== Records for this task ==

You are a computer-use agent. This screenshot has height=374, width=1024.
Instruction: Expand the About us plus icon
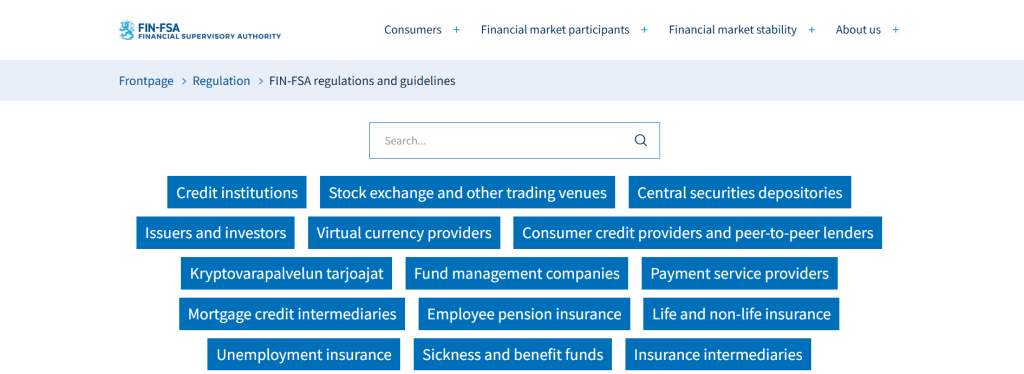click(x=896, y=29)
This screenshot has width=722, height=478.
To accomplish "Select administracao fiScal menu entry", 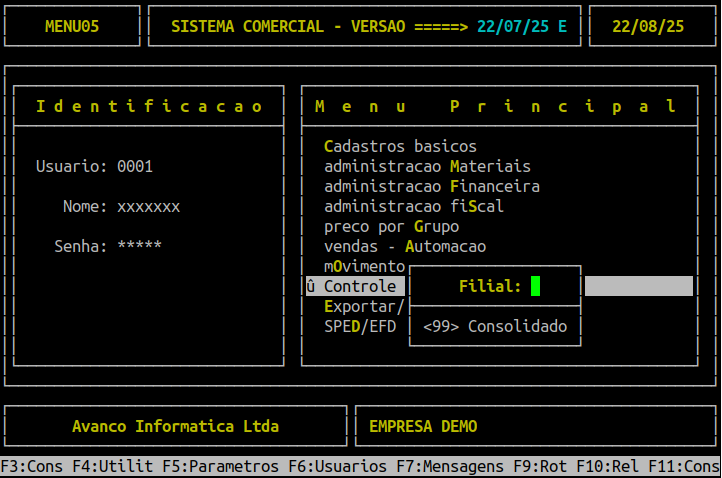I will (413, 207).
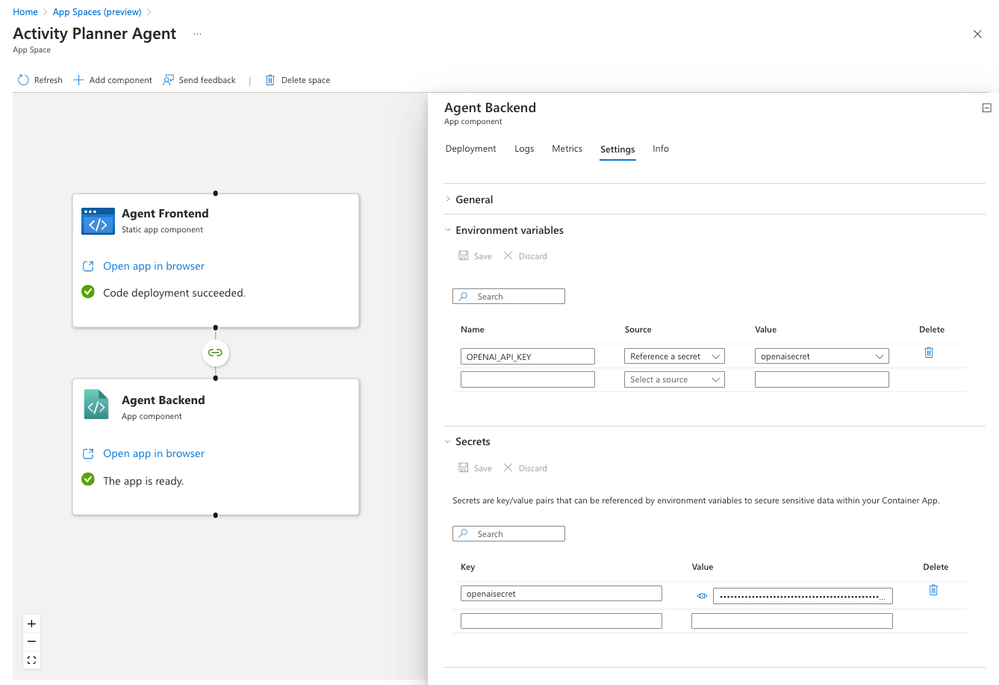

===

■ **What you will do**
Identify each line in the records above containing the word "width"; copy those lines.

■ **Result of the task**
You are a computer-use agent. This screenshot has height=374, width=1024.
This screenshot has width=722, height=478.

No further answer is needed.